## Problem
Within the listing below, please copy exactly the lines between the line holding "Where should I click to: Click ArcBlock" and the line holding "Task: Jump to last page with 尾页", inclusive.
----
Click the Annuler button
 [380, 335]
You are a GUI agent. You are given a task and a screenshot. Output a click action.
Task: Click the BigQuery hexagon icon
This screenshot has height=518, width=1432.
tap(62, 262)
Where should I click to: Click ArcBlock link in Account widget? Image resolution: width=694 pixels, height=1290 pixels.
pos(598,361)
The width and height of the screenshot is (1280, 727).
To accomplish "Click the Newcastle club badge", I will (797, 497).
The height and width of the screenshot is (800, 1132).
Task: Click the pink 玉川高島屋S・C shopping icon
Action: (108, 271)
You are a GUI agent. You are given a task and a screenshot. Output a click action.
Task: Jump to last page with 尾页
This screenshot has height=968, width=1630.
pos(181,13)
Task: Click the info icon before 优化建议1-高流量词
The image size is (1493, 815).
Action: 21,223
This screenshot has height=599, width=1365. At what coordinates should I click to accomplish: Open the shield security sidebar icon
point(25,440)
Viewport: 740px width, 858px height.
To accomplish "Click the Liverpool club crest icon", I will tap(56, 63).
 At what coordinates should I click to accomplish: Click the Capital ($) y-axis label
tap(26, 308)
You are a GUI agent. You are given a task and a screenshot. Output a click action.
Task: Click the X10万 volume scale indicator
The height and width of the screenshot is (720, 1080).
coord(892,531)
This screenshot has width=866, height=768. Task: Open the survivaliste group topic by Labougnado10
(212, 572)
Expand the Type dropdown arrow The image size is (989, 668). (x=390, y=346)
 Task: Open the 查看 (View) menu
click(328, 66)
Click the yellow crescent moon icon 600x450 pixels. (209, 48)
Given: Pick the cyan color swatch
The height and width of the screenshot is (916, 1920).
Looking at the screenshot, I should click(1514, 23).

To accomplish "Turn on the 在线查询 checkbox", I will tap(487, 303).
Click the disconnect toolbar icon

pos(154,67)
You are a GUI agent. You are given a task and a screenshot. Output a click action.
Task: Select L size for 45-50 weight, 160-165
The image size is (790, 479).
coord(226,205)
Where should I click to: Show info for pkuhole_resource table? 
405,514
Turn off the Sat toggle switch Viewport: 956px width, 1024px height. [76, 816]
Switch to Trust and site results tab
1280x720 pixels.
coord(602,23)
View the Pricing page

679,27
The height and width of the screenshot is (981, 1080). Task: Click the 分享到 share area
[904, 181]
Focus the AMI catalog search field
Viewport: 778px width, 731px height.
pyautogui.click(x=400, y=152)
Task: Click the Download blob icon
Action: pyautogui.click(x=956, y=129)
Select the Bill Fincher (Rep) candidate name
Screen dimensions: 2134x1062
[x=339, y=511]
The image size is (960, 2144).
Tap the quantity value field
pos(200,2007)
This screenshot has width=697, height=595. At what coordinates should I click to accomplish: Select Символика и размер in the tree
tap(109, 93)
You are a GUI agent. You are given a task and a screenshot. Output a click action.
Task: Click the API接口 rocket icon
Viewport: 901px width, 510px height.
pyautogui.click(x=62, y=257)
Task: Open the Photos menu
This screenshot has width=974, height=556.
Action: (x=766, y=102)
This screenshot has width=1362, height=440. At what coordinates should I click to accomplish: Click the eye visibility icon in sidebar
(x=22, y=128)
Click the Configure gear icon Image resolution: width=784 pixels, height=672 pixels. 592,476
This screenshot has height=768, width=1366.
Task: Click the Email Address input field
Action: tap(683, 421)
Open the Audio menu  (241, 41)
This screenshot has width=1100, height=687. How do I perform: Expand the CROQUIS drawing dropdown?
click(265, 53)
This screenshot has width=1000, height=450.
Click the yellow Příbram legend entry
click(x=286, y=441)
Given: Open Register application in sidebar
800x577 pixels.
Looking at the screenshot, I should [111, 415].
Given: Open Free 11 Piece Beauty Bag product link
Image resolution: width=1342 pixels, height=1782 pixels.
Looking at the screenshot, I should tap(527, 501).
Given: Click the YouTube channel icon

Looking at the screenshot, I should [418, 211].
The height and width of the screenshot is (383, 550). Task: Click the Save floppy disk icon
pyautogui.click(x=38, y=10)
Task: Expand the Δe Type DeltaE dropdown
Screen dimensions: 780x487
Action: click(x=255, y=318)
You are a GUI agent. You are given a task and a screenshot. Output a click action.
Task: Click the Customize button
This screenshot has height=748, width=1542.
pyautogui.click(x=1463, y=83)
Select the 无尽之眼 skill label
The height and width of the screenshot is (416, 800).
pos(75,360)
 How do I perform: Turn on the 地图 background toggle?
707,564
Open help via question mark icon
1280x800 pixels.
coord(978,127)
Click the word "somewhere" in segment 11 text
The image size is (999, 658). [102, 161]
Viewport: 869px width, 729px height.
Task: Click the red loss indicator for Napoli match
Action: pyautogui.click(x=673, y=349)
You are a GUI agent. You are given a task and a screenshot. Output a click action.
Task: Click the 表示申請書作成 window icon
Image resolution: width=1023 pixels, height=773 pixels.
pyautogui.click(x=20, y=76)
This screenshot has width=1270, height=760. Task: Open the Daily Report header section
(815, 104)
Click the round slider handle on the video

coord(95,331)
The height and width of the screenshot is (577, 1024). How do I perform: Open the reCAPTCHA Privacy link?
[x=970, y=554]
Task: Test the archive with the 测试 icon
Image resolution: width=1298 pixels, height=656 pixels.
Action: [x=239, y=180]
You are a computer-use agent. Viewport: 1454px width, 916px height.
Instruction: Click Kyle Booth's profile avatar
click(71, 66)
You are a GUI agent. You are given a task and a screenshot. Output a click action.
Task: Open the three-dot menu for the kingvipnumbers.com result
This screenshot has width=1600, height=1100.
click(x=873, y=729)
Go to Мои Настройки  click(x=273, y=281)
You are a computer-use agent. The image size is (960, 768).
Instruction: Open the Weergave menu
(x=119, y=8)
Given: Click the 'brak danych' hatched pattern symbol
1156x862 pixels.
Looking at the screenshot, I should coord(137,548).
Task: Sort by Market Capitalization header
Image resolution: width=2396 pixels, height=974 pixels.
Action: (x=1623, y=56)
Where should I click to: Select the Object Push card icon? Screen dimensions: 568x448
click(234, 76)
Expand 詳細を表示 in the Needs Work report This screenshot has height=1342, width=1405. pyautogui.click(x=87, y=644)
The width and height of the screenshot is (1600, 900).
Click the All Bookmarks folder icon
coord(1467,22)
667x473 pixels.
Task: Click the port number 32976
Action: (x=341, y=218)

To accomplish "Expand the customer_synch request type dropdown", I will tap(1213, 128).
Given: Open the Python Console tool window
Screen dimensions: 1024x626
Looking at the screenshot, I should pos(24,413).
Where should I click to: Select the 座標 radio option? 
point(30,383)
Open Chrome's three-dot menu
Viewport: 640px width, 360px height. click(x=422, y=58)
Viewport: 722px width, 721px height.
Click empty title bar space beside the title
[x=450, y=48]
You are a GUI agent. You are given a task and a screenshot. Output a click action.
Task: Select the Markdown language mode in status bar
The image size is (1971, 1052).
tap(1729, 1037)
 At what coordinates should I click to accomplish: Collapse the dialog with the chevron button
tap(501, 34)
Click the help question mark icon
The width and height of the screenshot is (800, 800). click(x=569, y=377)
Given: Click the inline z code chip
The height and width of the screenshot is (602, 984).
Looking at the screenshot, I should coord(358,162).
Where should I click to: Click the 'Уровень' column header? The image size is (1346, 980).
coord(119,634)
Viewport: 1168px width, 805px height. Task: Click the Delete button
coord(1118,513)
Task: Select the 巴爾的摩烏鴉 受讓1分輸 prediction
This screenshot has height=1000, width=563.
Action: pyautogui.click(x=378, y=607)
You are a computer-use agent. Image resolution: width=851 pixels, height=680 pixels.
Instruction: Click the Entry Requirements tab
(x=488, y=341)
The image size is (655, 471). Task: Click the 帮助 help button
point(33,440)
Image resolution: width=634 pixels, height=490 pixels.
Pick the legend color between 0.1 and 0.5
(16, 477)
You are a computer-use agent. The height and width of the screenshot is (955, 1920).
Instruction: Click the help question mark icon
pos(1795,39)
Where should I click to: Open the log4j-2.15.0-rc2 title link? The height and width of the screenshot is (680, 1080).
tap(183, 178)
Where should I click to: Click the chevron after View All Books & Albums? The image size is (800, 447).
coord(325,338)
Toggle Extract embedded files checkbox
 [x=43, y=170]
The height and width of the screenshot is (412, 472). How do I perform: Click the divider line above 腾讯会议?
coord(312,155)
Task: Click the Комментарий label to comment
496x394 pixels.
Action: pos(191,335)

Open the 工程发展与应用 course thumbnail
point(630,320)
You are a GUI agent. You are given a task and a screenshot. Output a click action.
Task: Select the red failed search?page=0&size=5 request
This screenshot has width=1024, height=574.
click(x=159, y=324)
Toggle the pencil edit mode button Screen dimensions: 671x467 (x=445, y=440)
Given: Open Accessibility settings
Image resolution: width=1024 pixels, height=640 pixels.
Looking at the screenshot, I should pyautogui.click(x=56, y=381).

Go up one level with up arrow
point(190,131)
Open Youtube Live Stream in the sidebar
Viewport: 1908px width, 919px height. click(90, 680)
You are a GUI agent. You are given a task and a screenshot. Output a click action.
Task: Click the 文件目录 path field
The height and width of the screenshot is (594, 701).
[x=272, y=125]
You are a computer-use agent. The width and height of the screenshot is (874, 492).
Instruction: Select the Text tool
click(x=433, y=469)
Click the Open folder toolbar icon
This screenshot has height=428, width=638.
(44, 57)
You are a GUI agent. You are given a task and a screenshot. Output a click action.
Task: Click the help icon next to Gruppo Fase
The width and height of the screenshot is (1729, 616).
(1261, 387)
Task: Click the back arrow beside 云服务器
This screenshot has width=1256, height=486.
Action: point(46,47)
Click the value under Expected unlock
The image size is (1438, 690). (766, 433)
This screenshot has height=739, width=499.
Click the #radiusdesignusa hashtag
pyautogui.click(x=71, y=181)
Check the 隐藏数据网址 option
----
## Response to the task
Where should I click to: Click ArcBlock link in Account widget? Image resolution: width=694 pixels, height=1290 pixels.
pos(598,361)
The width and height of the screenshot is (1280, 727).
To accomplish "Click the Newcastle club badge", I will (797, 497).
The height and width of the screenshot is (800, 1132).
Task: Click the pink 玉川高島屋S・C shopping icon
Action: (108, 271)
You are a GUI agent. You are given a task and a screenshot. Output a click action.
Task: Jump to last page with 尾页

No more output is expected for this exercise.